The APT38 (Advanced Persistent Threat) group is believed to originate from North Korea, and their names have been connected to several high-level attacks against financial institutions worldwide. One of their biggest hits was against a Bangladesh bank – the criminals reportedly stole over $81 million from the Bangladesh Central Bank, and also attempted to complete a fraudulent transfer worth $1 million from a Vietnamese financial institution. The group is known for their use of long-term campaigns and utilizing malware tools that allow them to cover up their tracks and keep a low profile on compromised systems.
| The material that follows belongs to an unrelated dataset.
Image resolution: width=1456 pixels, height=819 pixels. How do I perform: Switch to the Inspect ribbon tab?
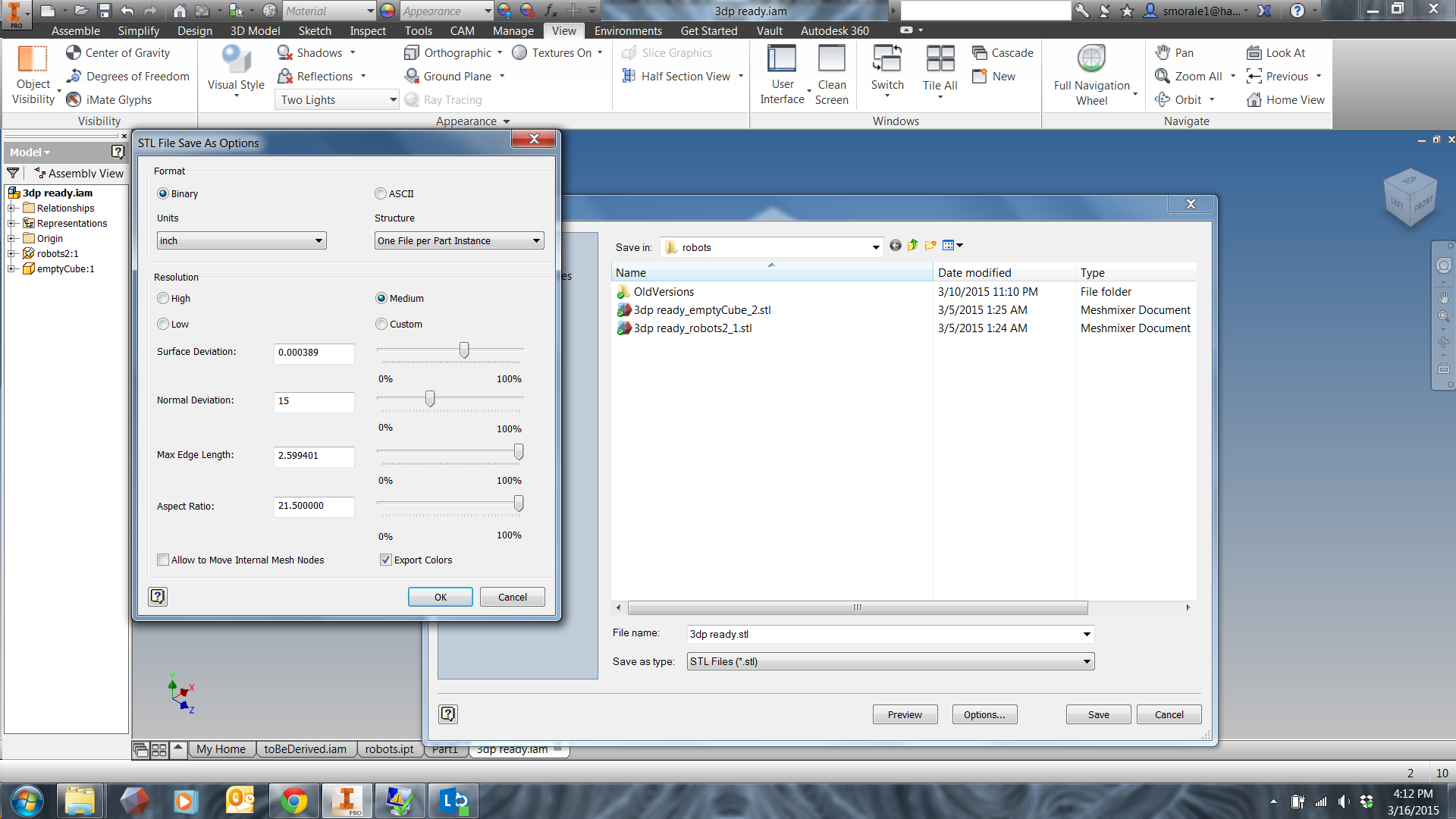pyautogui.click(x=367, y=31)
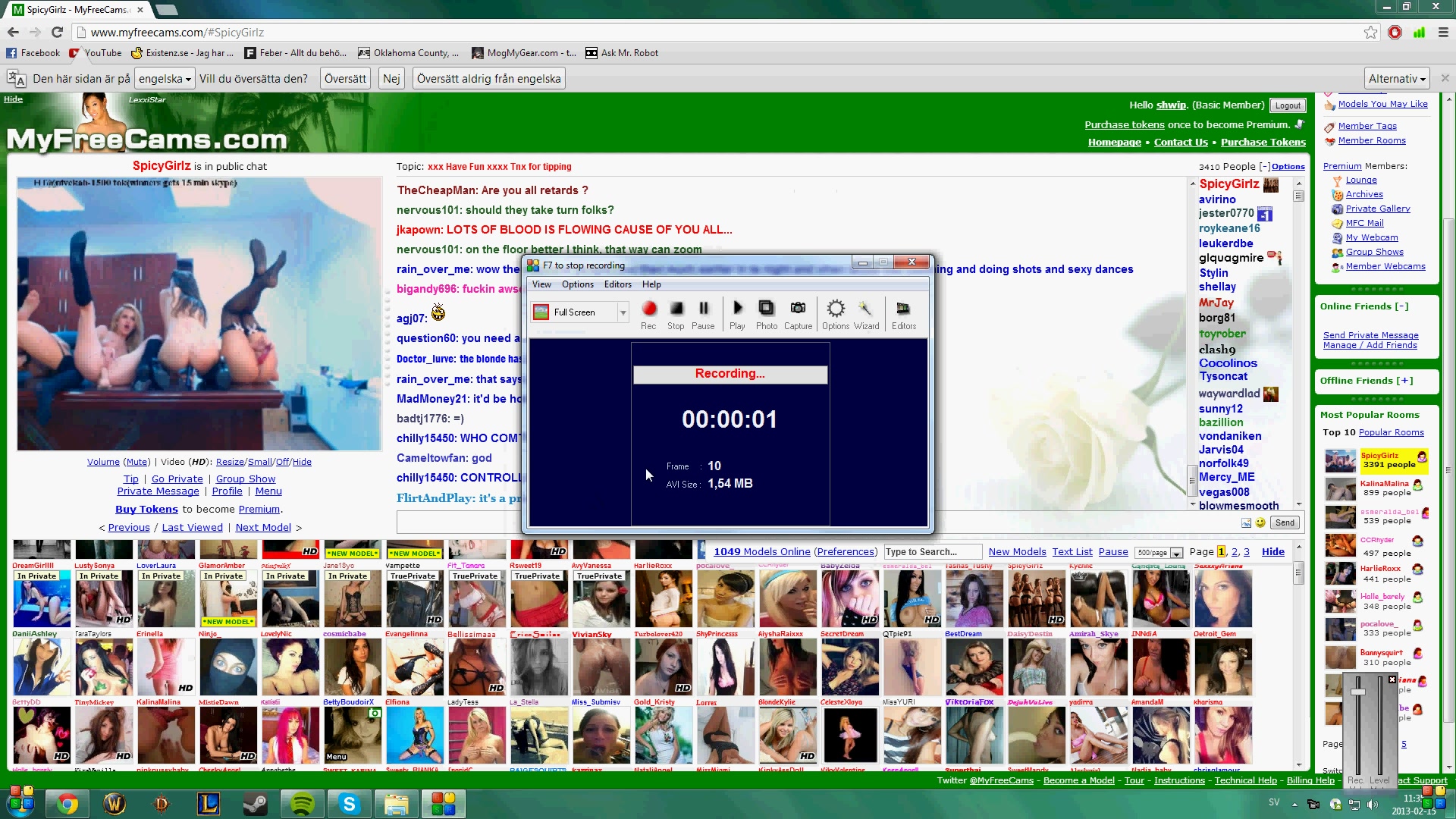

APT38 Bring Contopee to Compromised Bank Computers

One of the latest tools believed to be part of APT38's toolkit is the Contopee backdoor Trojan. Closer inspection of the backdoor's behavior and code revealed many similarities with projects of the Lazarus group, another North Korea-based APT that has been involved in high-profile attacks such as the one against Sony Entertainment. It is likely that APT38 and Lazarus might be sharing code or might share some members.

The purpose of the Contopee Trojan is to establish persistence on the compromised system and then set up a connection to the attacker's control server. After this, it will gather a basic system fingerprint (username, OS version, hardware, software configuration, services, etc.) and transfer the collected data to the attacker's server. After this task is complete, the Contopee backdoor Trojan serves a rather basic but sinister purpose – it enables the attackers to:

• Download, move, delete, upload, and execute files.
• Manage running processes.
• Change the running directory of the Trojan.
• Create new folders.

Despite its limited functionality, the Contopee backdoor can be great to be used when attacking financial institutions – the attackers can use it for reconnaissance, as well as to deploy additional threats or cover their tracks.